Court Opinion

ID: 5831333
Source: CourtListenerOpinion
Date Created: 2022-01-12 22:25:42.015479+00
Date Added: 2024-06-11T08:43:27.927592
License: Public Domain

Latham, J., dissents and votes to affirm the order, with the following memorandum:
Plaintiff’s cause of action must fail because she does not qualify as a "creditor” of the defendant husband as that term is used in the statute (Debtor and Creditor Law, § 273). At the time of the allegedly fraudulent conveyances, plaintiff and said defendant were married and living together. The mere relationship of husband and wife does not give rise to a debtor-creditor status (Eccles v Hutchinson, 28 Misc 2d 412). Even *843assuming that the defendant husband owed plaintiff a duty of support as a result of their marriage, it is not in the nature of a legal debt (see Romaine v Chauncey, 129 NY 566, 570; cf. Safie v Safie, 24 AD2d 502, affd 17 NY2d 601). Rather, the duty of support is in the nature of the performance of a general marital duty. During the marriage, this duty is too speculative to serve as the basis for lawsuits under the Debtor and Creditor Law (see Kafalian v Kafalian, 27 Misc 2d 1065). For example, in some marriages the equality of earning power between husband and wife renders nugatory any marital duty of support. In other marriages, the superior assets of the wife mandate that the duty of support run from wife to husband. It can be seen that this duty is amorphous and varies from marriage to marriage.
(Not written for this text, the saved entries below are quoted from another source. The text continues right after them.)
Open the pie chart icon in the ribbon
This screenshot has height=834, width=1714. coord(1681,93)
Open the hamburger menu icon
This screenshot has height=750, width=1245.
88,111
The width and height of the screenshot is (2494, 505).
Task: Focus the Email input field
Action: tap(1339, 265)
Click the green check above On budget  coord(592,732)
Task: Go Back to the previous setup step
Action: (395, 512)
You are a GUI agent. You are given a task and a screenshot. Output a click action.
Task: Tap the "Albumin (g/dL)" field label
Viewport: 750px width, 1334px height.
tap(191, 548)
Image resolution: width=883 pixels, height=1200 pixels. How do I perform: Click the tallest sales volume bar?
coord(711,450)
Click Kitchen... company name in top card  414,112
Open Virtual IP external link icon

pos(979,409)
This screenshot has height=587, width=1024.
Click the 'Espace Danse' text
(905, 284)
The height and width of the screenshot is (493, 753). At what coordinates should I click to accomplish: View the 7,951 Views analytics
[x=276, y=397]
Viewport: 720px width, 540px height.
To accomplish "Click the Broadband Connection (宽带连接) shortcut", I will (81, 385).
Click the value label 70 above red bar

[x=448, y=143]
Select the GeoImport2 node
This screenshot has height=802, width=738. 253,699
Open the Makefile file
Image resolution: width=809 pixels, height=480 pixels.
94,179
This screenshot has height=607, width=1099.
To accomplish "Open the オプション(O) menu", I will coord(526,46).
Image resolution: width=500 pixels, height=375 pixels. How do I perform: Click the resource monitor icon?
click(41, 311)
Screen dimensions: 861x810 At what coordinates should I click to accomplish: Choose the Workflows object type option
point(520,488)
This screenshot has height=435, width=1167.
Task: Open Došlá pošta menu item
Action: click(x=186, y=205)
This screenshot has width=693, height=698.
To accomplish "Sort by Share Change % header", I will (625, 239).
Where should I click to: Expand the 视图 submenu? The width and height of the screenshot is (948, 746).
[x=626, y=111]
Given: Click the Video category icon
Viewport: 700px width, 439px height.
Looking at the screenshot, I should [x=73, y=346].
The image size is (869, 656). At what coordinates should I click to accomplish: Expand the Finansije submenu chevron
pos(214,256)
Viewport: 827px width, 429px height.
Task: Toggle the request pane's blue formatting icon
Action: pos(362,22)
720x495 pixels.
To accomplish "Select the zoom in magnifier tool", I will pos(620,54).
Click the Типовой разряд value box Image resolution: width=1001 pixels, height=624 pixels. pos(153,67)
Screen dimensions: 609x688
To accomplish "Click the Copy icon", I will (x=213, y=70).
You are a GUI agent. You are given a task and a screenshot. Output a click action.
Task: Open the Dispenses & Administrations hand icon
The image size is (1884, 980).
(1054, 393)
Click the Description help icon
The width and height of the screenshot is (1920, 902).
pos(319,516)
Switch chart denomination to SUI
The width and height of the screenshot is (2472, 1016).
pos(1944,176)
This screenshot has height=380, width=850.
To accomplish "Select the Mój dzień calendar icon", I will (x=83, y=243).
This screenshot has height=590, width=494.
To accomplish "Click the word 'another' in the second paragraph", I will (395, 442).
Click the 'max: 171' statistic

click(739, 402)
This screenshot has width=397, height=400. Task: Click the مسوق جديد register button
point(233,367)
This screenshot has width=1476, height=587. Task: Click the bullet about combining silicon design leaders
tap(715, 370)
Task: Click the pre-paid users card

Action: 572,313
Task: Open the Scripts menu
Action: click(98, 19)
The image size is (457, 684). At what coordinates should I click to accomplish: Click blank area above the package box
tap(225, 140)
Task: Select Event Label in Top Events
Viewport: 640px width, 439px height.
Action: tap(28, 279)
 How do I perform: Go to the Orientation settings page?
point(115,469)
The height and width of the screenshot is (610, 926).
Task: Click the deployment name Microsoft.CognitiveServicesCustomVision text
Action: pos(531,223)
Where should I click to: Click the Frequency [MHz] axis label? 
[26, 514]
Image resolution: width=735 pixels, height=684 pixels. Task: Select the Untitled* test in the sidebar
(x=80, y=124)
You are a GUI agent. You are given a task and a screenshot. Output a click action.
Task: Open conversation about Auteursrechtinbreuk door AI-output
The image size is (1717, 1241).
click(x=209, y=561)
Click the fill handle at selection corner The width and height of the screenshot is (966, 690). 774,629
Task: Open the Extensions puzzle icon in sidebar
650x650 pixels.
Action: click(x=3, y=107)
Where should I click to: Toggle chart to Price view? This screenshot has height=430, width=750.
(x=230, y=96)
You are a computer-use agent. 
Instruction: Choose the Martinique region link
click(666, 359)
However, once this duty is defined, either contractually, in a separation agreement, or judicially, in a matrimonial decree, it may become a "debt” if the supporting spouse fails to make the payments. In that situation, courts have held the wife to be a creditor, under the Debtor and Creditor Law, since her rights were predicated on a contractual or legal obligation (Bennett v Bennett, 62 AD2d 1154; Enthoven v Enthoven, 167 Misc 686, affd 256 App Div 813). In the case at bar, the allegedly fraudulent conveyances were made while the parties were living together as husband and wife. Neither was "indebted” to the other by virtue of this relationship. Therefore, plaintiff did not qualify as a "creditor” of the defendant husband and may not avail herself of the Debtor and Creditor Law.